===== Given records

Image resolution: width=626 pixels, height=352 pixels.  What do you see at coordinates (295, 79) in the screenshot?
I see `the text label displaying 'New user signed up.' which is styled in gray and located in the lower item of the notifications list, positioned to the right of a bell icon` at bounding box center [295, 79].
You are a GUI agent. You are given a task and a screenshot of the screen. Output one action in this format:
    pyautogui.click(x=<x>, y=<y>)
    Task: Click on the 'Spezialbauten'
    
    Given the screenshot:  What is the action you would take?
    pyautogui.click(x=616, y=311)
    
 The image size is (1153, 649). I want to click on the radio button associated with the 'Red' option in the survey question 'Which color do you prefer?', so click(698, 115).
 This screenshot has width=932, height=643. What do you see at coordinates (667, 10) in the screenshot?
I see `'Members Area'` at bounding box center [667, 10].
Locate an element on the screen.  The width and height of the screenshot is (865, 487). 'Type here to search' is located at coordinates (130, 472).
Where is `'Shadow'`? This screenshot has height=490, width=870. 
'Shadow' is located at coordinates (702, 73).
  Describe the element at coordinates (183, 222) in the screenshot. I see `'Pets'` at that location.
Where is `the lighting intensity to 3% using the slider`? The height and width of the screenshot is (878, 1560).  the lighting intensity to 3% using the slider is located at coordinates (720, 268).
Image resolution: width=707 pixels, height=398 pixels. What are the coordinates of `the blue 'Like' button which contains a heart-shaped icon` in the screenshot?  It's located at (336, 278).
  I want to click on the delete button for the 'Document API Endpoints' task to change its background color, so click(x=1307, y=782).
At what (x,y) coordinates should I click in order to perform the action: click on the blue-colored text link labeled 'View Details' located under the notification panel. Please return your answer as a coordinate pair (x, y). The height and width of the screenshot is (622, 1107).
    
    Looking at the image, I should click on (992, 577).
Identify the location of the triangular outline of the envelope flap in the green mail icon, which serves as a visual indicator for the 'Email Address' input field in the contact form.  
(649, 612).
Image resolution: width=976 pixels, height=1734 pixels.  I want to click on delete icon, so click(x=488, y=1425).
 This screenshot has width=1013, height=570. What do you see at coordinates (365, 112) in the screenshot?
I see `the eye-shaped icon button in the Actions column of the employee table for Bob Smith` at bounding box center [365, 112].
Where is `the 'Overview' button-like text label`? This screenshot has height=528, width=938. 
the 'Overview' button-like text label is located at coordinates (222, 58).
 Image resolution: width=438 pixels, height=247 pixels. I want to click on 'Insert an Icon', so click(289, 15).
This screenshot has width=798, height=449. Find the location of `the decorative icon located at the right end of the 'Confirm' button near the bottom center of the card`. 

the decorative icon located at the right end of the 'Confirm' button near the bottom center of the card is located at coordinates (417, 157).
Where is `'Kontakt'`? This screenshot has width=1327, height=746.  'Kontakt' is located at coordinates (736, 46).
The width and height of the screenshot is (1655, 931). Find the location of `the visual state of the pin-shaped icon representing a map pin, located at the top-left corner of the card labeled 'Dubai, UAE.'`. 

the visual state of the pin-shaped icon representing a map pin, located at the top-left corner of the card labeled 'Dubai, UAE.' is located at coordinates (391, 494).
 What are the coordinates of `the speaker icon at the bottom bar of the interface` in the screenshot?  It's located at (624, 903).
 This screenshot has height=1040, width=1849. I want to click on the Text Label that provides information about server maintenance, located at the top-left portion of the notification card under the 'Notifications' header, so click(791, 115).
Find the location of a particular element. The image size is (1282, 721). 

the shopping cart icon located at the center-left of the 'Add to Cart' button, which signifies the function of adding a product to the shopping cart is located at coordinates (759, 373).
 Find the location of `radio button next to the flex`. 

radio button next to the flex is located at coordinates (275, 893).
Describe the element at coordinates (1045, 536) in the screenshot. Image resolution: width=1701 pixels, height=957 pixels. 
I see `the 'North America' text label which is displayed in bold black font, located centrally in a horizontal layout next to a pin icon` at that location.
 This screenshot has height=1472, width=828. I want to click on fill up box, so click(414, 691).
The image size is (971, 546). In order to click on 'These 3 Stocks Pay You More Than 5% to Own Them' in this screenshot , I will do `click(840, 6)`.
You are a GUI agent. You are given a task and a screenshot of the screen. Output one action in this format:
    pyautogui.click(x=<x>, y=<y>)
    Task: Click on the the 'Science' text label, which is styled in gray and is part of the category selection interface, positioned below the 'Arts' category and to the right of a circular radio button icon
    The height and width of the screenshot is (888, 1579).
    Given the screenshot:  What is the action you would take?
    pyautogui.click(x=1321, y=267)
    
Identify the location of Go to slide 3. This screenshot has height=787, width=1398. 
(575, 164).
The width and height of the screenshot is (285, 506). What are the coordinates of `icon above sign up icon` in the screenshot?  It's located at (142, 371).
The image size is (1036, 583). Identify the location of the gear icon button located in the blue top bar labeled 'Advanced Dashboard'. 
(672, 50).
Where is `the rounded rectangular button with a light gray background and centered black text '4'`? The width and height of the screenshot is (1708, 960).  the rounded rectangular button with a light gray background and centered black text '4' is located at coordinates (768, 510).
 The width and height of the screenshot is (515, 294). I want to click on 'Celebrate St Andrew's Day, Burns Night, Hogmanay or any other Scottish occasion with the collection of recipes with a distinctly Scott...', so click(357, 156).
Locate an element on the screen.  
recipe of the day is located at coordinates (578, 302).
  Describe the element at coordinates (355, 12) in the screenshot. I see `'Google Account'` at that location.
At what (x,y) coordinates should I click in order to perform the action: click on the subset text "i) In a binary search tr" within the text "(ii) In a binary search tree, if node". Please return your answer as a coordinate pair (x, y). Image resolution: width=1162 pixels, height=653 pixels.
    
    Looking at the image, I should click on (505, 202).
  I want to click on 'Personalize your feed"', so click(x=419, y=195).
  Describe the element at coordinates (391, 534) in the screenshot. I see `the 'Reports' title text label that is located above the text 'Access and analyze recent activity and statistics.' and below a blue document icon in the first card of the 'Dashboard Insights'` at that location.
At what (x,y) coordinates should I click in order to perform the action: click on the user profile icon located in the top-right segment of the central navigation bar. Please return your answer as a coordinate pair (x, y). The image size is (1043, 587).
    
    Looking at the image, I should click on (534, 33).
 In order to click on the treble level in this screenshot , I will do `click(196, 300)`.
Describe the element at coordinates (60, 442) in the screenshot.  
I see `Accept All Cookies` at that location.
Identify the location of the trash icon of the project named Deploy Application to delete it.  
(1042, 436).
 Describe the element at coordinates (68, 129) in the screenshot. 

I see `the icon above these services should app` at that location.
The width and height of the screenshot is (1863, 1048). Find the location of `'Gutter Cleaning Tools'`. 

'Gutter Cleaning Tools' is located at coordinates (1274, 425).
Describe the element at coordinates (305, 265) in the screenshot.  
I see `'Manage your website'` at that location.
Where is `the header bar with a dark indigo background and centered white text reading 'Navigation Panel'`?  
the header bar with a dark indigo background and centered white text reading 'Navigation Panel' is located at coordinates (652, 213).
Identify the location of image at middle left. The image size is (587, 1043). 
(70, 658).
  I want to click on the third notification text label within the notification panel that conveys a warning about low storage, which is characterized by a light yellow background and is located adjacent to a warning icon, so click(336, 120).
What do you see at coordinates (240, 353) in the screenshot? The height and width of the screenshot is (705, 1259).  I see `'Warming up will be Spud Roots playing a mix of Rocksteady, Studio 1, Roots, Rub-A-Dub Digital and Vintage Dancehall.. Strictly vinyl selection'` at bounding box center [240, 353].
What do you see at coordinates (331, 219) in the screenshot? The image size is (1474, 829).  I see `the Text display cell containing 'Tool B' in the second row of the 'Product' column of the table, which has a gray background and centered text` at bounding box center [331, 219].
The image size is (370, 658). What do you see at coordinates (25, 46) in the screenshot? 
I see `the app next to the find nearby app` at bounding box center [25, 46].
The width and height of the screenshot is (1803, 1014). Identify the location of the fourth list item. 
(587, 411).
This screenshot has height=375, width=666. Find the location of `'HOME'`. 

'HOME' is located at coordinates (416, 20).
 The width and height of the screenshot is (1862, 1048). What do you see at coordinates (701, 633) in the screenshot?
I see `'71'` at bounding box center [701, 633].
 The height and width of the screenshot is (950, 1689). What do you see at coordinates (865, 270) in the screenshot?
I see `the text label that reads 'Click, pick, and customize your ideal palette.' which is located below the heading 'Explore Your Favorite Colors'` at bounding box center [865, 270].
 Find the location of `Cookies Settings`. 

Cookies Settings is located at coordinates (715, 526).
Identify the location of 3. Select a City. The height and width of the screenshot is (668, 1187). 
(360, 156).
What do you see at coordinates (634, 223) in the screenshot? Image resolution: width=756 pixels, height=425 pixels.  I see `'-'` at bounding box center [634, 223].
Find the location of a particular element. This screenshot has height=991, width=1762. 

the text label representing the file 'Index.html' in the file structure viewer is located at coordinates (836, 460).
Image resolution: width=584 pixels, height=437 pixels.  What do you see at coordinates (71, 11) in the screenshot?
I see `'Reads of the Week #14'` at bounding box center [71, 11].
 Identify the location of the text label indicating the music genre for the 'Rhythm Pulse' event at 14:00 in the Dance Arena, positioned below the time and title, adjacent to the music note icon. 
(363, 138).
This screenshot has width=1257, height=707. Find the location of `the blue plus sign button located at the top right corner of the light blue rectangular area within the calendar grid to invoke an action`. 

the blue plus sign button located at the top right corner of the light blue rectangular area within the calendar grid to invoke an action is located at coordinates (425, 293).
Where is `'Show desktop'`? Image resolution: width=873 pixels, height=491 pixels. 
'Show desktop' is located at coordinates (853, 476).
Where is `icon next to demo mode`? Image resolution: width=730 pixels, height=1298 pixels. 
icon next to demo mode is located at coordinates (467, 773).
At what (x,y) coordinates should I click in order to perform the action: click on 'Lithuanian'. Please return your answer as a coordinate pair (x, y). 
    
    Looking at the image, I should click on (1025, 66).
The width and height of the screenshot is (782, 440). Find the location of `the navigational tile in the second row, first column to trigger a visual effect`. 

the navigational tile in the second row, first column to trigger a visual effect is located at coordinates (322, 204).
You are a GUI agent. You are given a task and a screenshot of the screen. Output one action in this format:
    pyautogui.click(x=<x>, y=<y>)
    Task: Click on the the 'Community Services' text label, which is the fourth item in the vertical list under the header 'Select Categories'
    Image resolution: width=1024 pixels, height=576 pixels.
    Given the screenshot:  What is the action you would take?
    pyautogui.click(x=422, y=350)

==========

Copy out the items above word for word, everything from the line containing "This screenshot has width=1257, height=707." down to the line containing "coordinates (853, 476).", with both of those lines included.

This screenshot has width=1257, height=707. Find the location of `the blue plus sign button located at the top right corner of the light blue rectangular area within the calendar grid to invoke an action`. 

the blue plus sign button located at the top right corner of the light blue rectangular area within the calendar grid to invoke an action is located at coordinates (425, 293).
Where is `'Show desktop'`? Image resolution: width=873 pixels, height=491 pixels. 
'Show desktop' is located at coordinates (853, 476).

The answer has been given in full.